As a software engineer at Tonic, Trey has helped develop core features such as Subsetting, Upsert, and Output to Repos. Currently he is helping to build Tonic’s newest product, Ephemeral, which launched earlier this month.
Author
Trey Briccetti
May 24, 2024

Let’s not beat around the bush: if you’re reading this, I don’t need to explain to you why testing is important for assuring the quality of your software. It goes without saying that testing your software is one of the single most important things you can do, other than writing it in the first place. 

Our mission at Tonic.ai has always been to make access to high quality test data safer and easier than ever before, and since the launch of Tonic Ephemeral, we’ve also taken our expertise directly to the CI/CD pipeline, where it’s our goal to make using that test data as smooth as possible by spinning up and down test databases in the blink of an eye. These databases are a vital part of what we call ephemeral testing environments. 
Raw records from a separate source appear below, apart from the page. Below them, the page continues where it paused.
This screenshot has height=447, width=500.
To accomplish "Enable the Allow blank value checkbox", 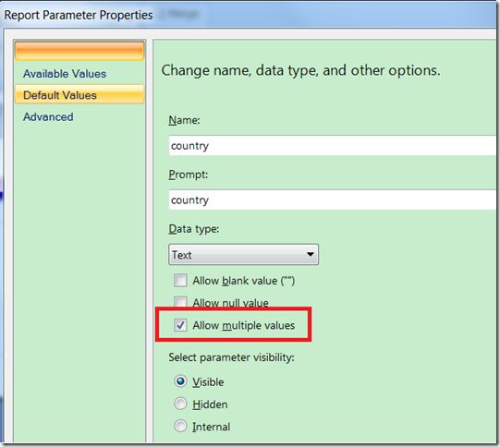I will click(x=180, y=281).
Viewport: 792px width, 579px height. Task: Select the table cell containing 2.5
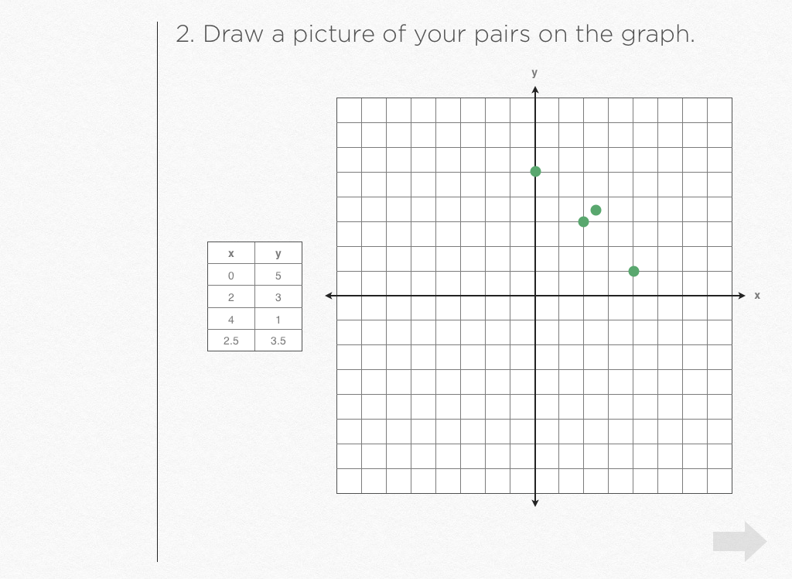click(x=231, y=341)
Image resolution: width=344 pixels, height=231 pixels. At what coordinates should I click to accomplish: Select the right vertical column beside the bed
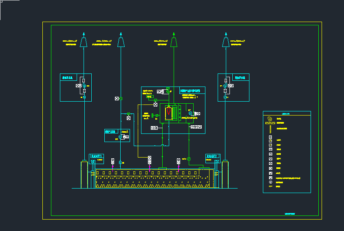click(x=225, y=175)
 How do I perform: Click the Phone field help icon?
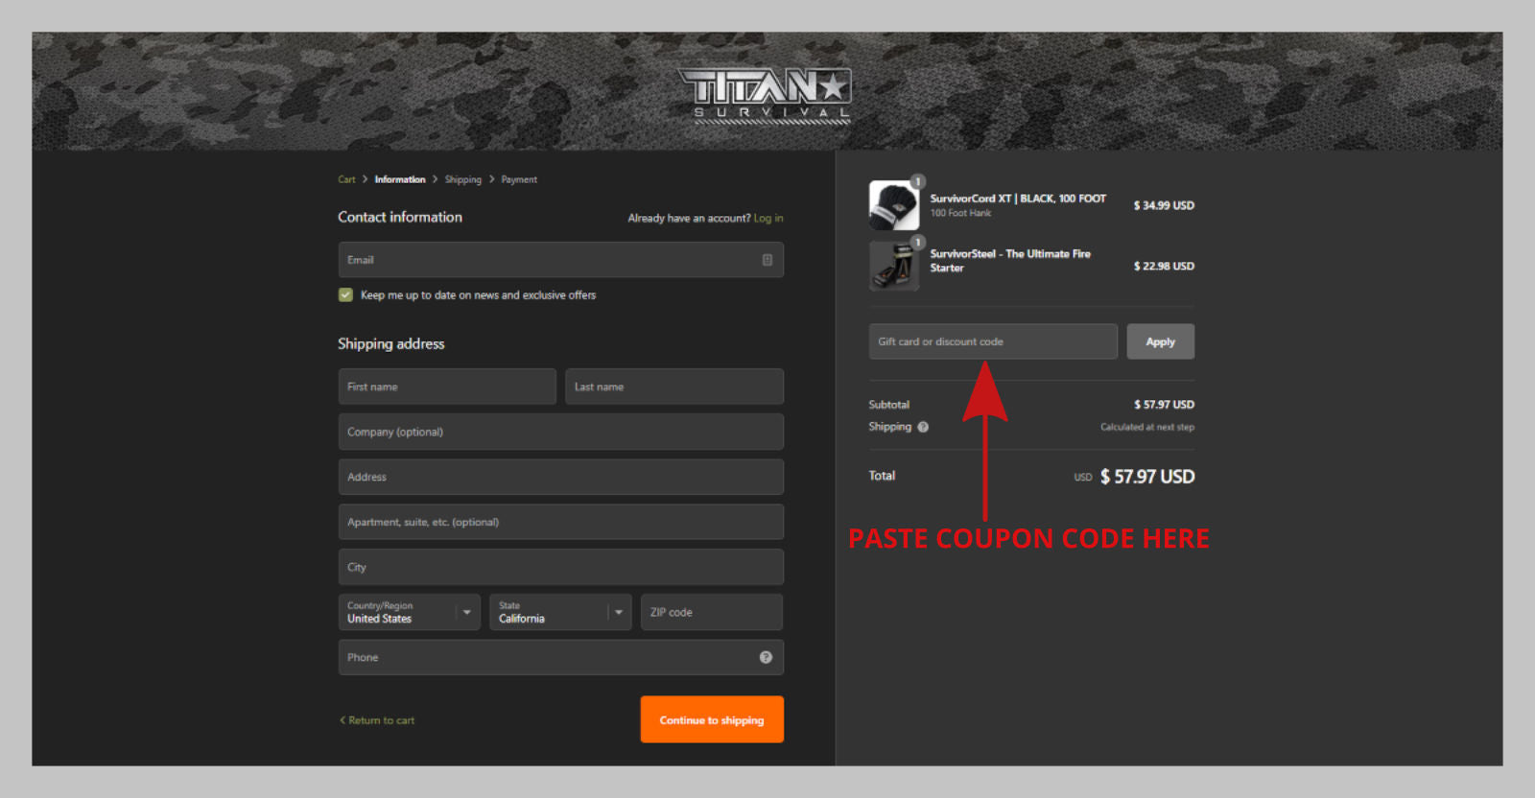coord(766,657)
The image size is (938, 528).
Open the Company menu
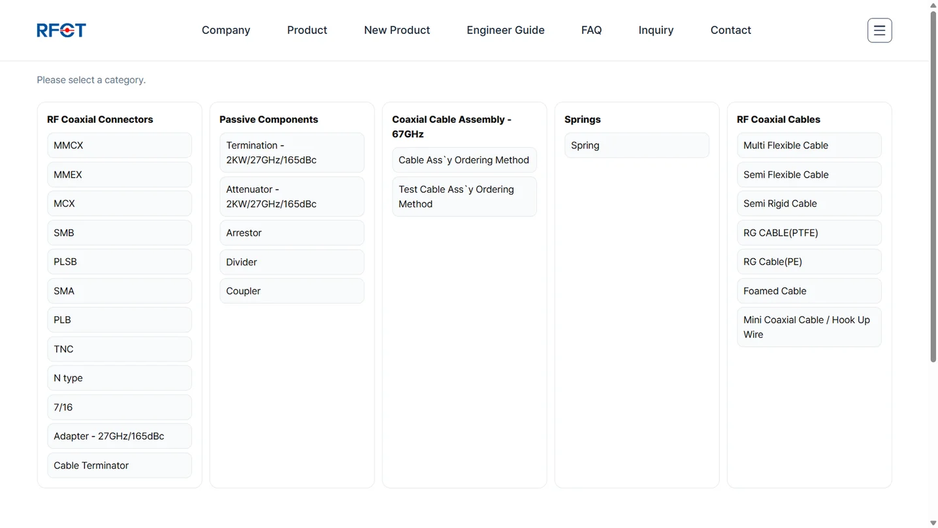click(x=225, y=30)
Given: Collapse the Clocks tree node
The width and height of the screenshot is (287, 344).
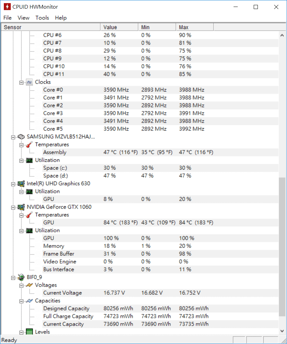Looking at the screenshot, I should [x=22, y=82].
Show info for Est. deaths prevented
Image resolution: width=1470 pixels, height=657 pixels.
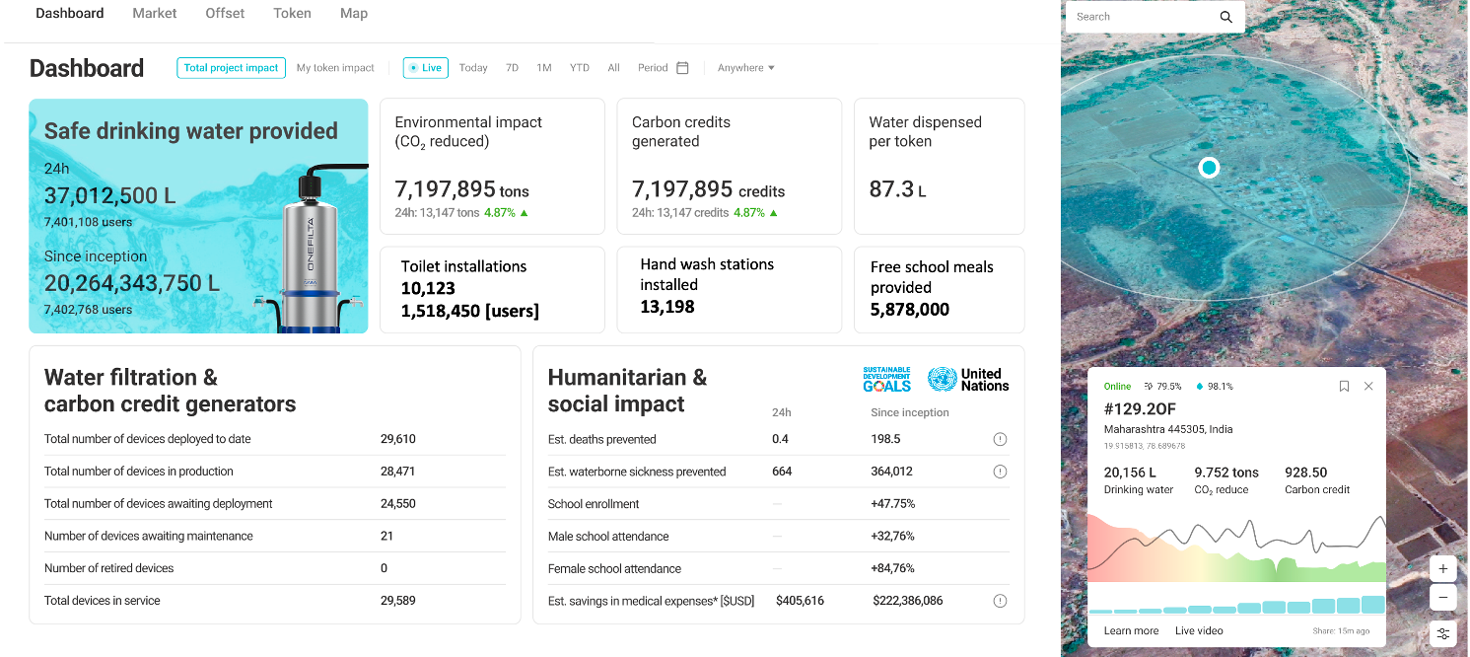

Defining ephemeral environments in QA

Ephemeral testing environments might sound familiar—maybe you know exactly what they are already, or maybe you don’t, either way, you’re probably already using them. An ephemeral environment is just a short-lived place to run your software, where you can execute tests either automatically, manually, or both, and hopefully catch any bugs you wrote before they make it to production. The key thing to keep in mind is that this environment, which may consist of any number of data sources, services, files, or pictures of cats wearing sunglasses, is spun up on-demand and then promptly discarded when it is no longer needed. Github actions is a fine example of a technology that leverages ephemeral environments. Every time you push or merge your code, github will create an environment where it installs some dependencies, runs some code from your actions, and then gives you a shiny green checkmark before destroying the environment.

Ephemeral environments help us keep our software tests running in a controlled setting, where the only variable is our code that we changed since the last run. In that regard, ephemeral environments enable us to test software in a manner that is more adherent to the scientific method.

Integrating ephemeral environments into your QA Strategy

There are plenty of different ways you can set-up ephemeral environments for your CI/CD pipelines—you and the rest of the citizens of the twenty-first century have already figured that out. There are, however, not a lot of ways to set up a database full of safe, realistic, test data in a matter of seconds every time you need to run your tests. That’s where Tonic Ephemeral comes in: import and snapshot your perfect set of test data, and then spin up independent, ephemeral databases from that snapshot at a moment’s notice with just a few API calls. Now, every ephemeral test environment can have its own pre-populated database ready to go when the time comes.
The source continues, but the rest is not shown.